Residents oppose car-wrecking site
| January 19, 2012 2:47 PM
Robert Payne’s neighbors lauded the owner of Payne Logging Co., for his attempts at cleaning up his property at 99 My Road, but that praise stopped short of endorsing his plan for a motor-vehicle wrecking facility on the 12.7-acre site.
Payne appeared before the Lincoln County Commissioners on Wednesday to plead his case for the request during a public hearing.
In all, 19 people attended the hearing in which numerous neighbors in the area voiced opposition to the planned site.
“Bob has been a good neighbor,” said neighbor Debbie Zwang. “However, his property borders six neighbors. We are concerned about property devaluation, what this could mean to the wells and for increased noise levels,” Zwang said.
“I don’t think the pluses of one can trump all the neighbors in the area,” Zwang said.
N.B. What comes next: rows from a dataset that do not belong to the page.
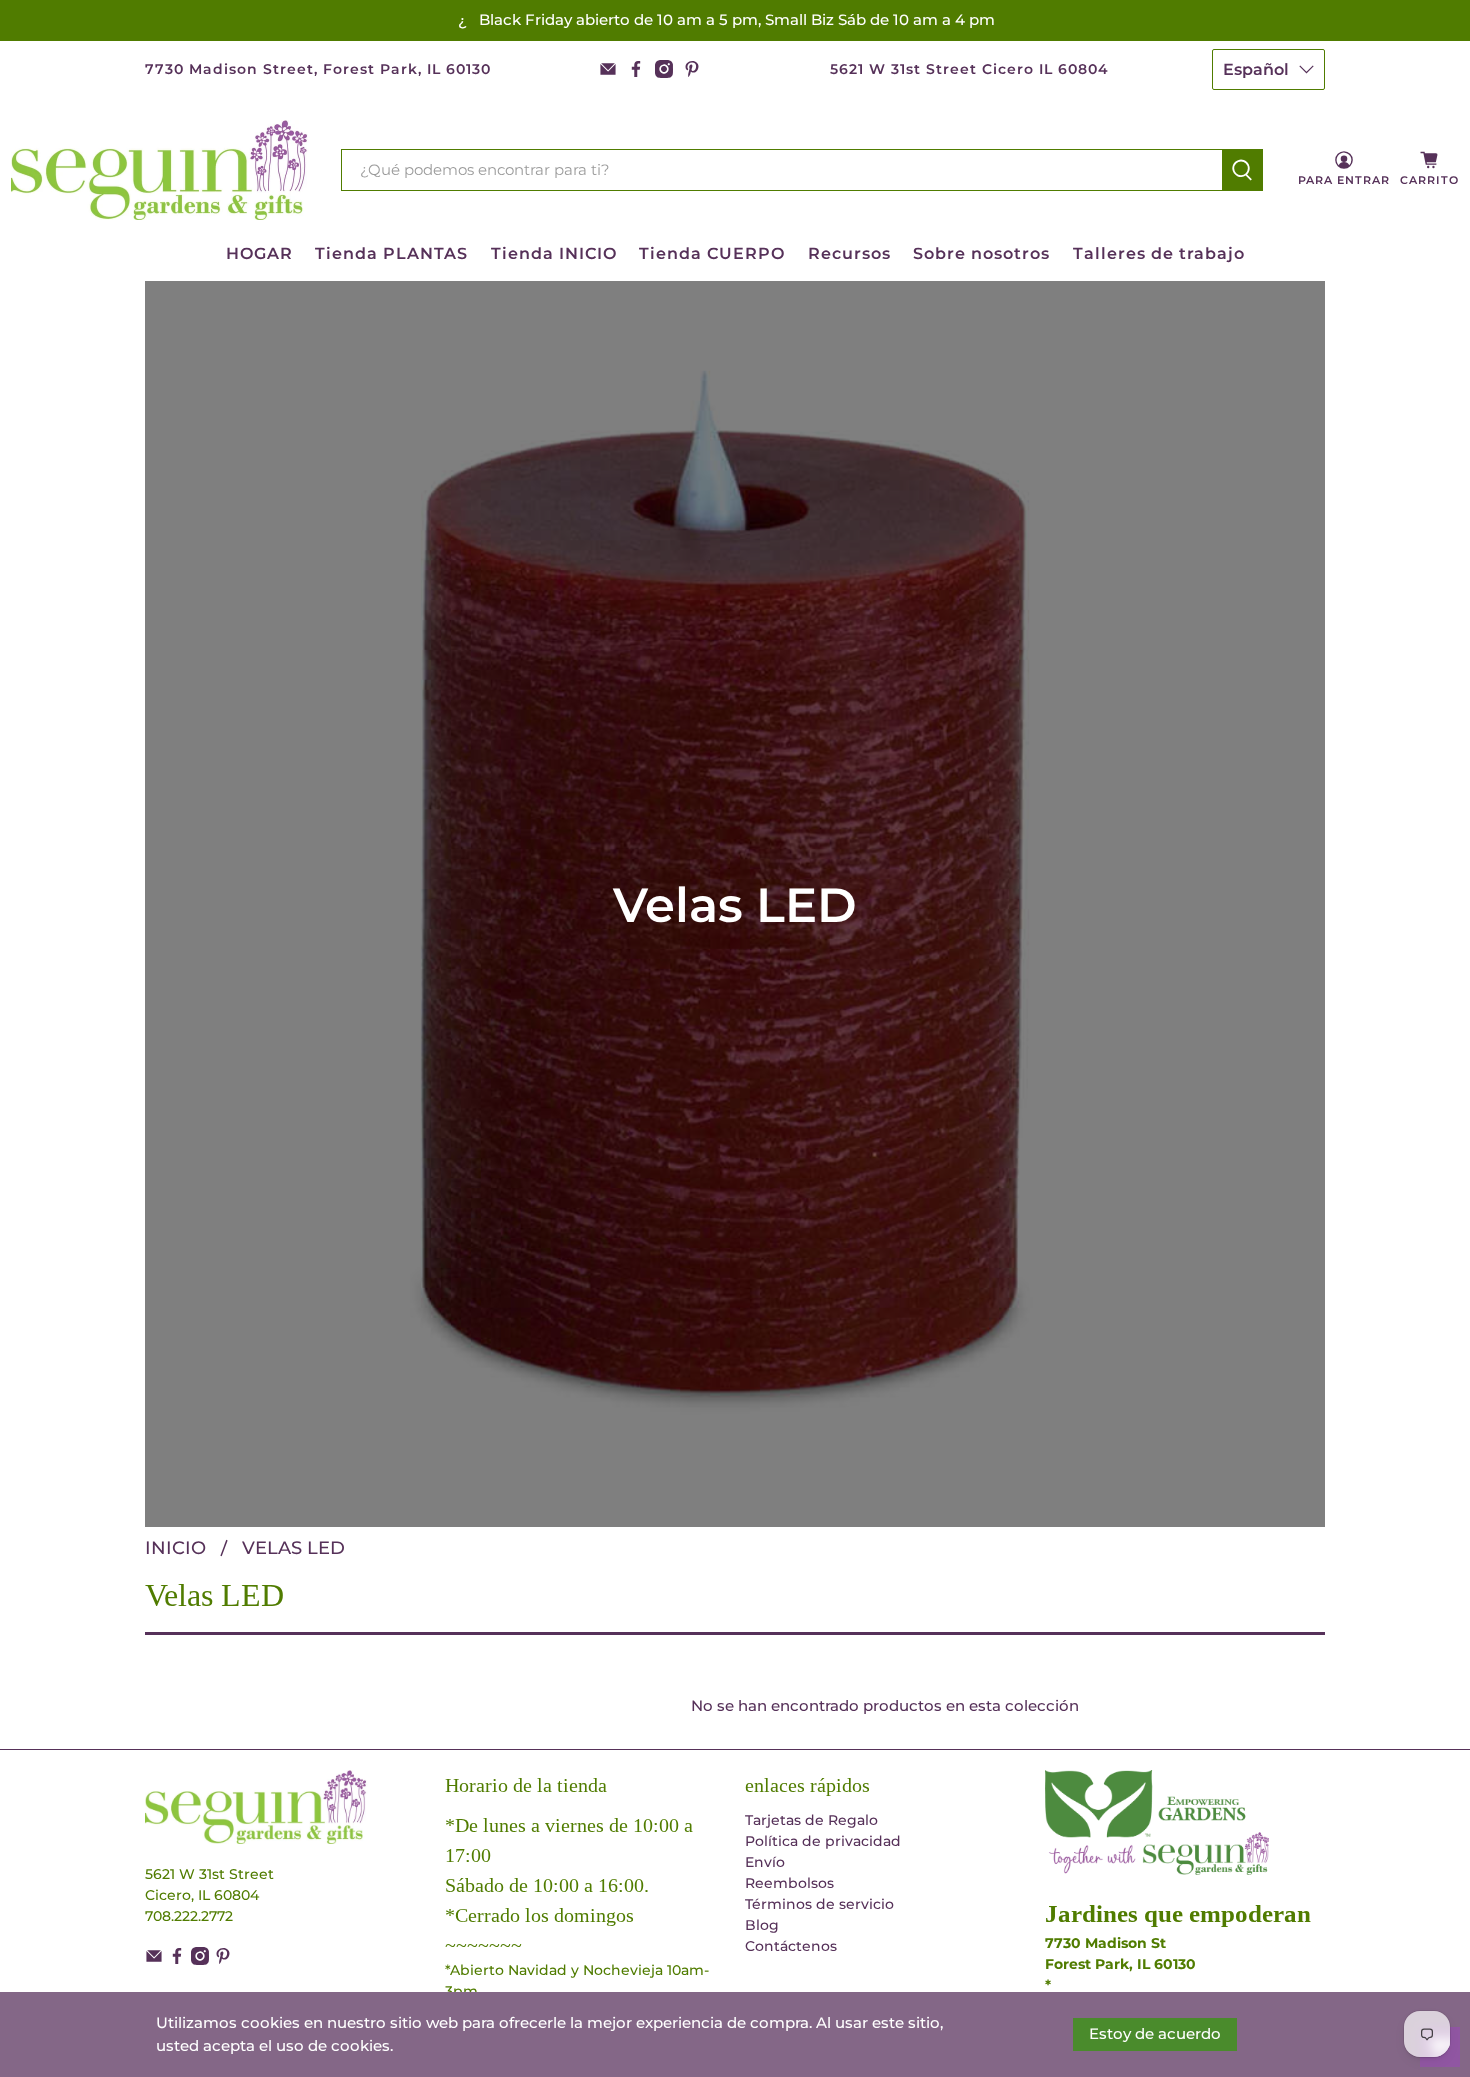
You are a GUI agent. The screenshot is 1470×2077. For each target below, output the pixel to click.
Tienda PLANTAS (391, 253)
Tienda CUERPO (712, 253)
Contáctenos (791, 1946)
Patti Dalby, who lives at 58 Edgewater Drive, said she opposes the wrecking site because she is concerned for the oils and gasoline that could leak out and enter the groundwater, and she is concerned about the anticipated noise such a site could bring.
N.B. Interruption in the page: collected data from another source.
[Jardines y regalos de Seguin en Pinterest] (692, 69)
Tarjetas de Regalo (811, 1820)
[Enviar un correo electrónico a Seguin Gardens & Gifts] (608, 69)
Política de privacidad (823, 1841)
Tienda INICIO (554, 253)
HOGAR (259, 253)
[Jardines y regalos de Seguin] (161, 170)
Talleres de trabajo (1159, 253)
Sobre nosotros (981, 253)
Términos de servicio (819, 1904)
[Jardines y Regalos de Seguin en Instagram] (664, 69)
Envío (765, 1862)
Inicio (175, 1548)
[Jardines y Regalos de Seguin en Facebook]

Reasons stated for opposing the site include its close proximity to J. Neils Park, anticipated noise increases, acids from leaking batteries, mercury from switches, petroleum hydrocarbons and heavy metals, all substances within the vehicles to be demolished.
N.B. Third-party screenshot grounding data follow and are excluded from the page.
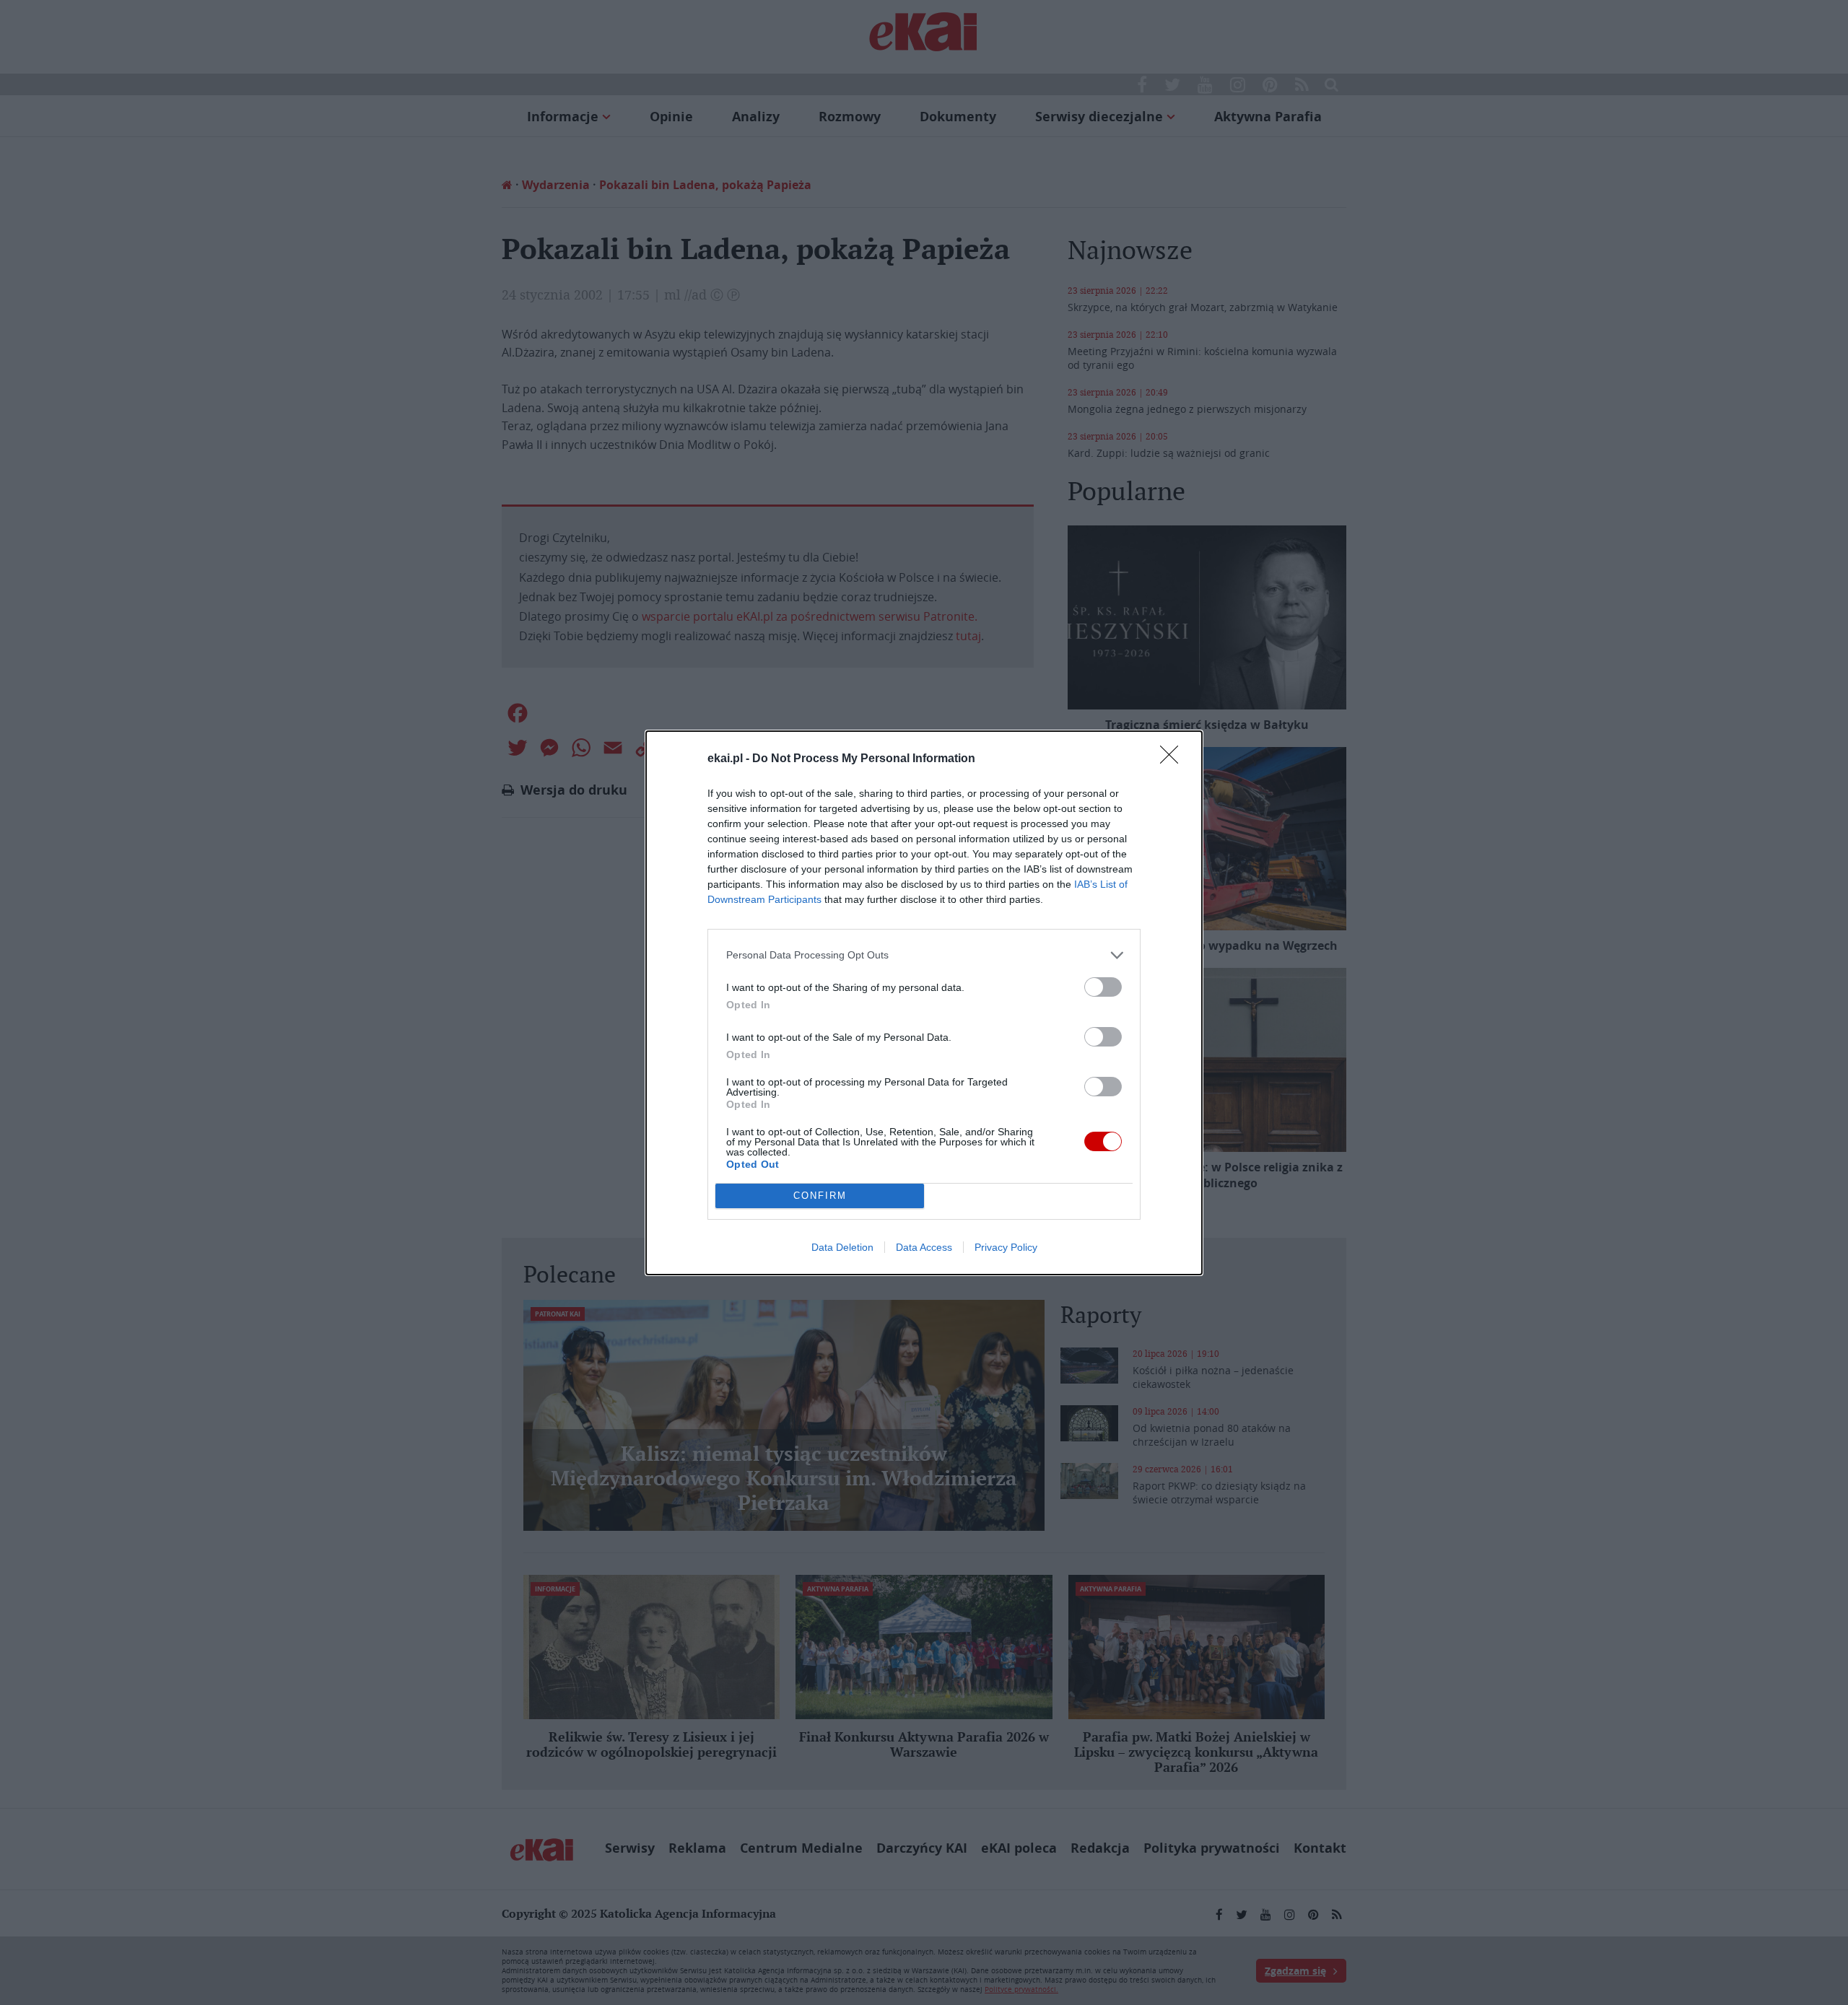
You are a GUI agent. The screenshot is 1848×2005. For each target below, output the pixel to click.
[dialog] (924, 1003)
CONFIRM (820, 1195)
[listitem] (924, 955)
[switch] (1103, 987)
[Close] (1173, 759)
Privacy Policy (1006, 1247)
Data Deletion (842, 1247)
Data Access (924, 1247)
Allan Payne, the son of Bob Payne, spoke on behalf of the proposal, stating that under the current situation, there is no regulation at the site. However, if granted, his father would have to meet certain environmental standards as required by the Montana Department of Environmental Quality.
“If anything, there will be more control at this site, if approved,” Allan Payne said.
Steve Dalby, an attorney, also spoke against the site.
“Bob, you are aware that you have to build a fence to fence, to keep from public view?” Steve Dalby asked.
Payne responded by saying, he’s “just trying to clean up my place.”
Some residents hinted that the Payne property is an eyesore, especially as neighbors use the walking path that runs adjacent to the Payne property.
“(The path) is an outreach,” Patti Dalby said. “You walk it, and it’s beautiful, and then you see this.”
Payne’s son, Allan Payne, admitted he does not particularly want to own a motor-vehicle wrecking facility. Payne is the heir-apparent to the facility should it be approved.
“My dad wants it,” Payne said.
Commissioners Tony Berget and Ron Downey conducted the hearing in the absence of Presiding Commissioner Marianne Roose, who was in Washington, D.C.
No decision was made on recommending approval of the site, as the board wants to discuss with Roose.
However, final approval will come from the state. The commissioners will make a recommendation and forward that decision to the state.